Updating recipes¶
bioconda-utils
now has the ability to automatically update packages and
submit a PR on your behalf. Note that the auto-updater does not yet know how to
monitor changed dependencies, so it is important to verify that the updated
recipe reflects all the changes. This tool is most useful when scanning
packages to know when something has been updated.

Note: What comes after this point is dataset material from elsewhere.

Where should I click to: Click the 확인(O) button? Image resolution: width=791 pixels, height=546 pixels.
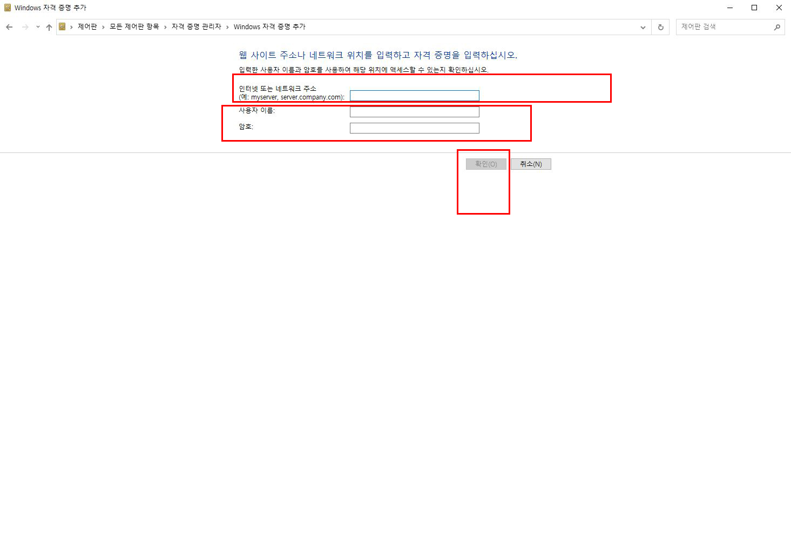(486, 164)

bioconda-utils autobump recipes/ config.yml --packages <my-package-name>
will update the package’s recipe which you can then inspect. If you have
a GitHub personal access token
set as the environment variable GITHUB_TOKEN
, the following command will
additionally submit a pull request on your behalf:
bioconda-utils autobump recipes/ config.yml \
--packages <my-package-name> \
--create-pr
By default, subrecipes will be ignored for updating unless
they specifically have the following in their extra
block:
extra:
watch:
enable: yes
E.g., packagename/meta.yaml
is the main recipe, and
packagename/0.5/meta.yaml
is a subrecipe. So packagename/0.5/meta.yaml
needs the above extra
block if it should ever be automatically updated.
How it works¶
This section describes the system in more detail for developers looking to expand the functionality of the update scanner or anyone interested in the inner workings.
The components¶
The bioconda_utils.recipe.Recipe
object contains logic for finding and
replacing text that may contain version information (such as within package:
and source:
sections or Jinja set statements), for resetting build numbers,
and for reading and writing recipes. Notably, reading and writing recipes here
does not rely on conda-build as we need to do things conda-build was not
designed for.
The bioconda_utils.autobump.Scanner
class reads recipes and applies various
filters (described below) in an asyncio loop to dramatically speed up the many
http calls that are performed over the course of scanning for updates. It also
handles other things like retrying after increasingly longer wait times when it
encounters non-permanent HTTP errors.
Subclasses of bioconda_utils.autobump.Filter
are added to the scanner. They
contain logic in their apply
method. This method at least takes a recipe as
the first argument, and either returns a (possibly modified) recipe or raises
a custom exception. The remainder of the apply
function can do arbitrarily
complicated things, and will do so in the asyncio loop.
Subclasses of bioconda_utils.hosters.Hoster
use regular expressions to detect
which recipes came from which site and how to find links to new source code
from that site. There are existing hosters for e.g. GitHub, PyPI, CRAN, CPAN,
Bioconductor, and more. These are primarily used by the UpdateVersion
filter.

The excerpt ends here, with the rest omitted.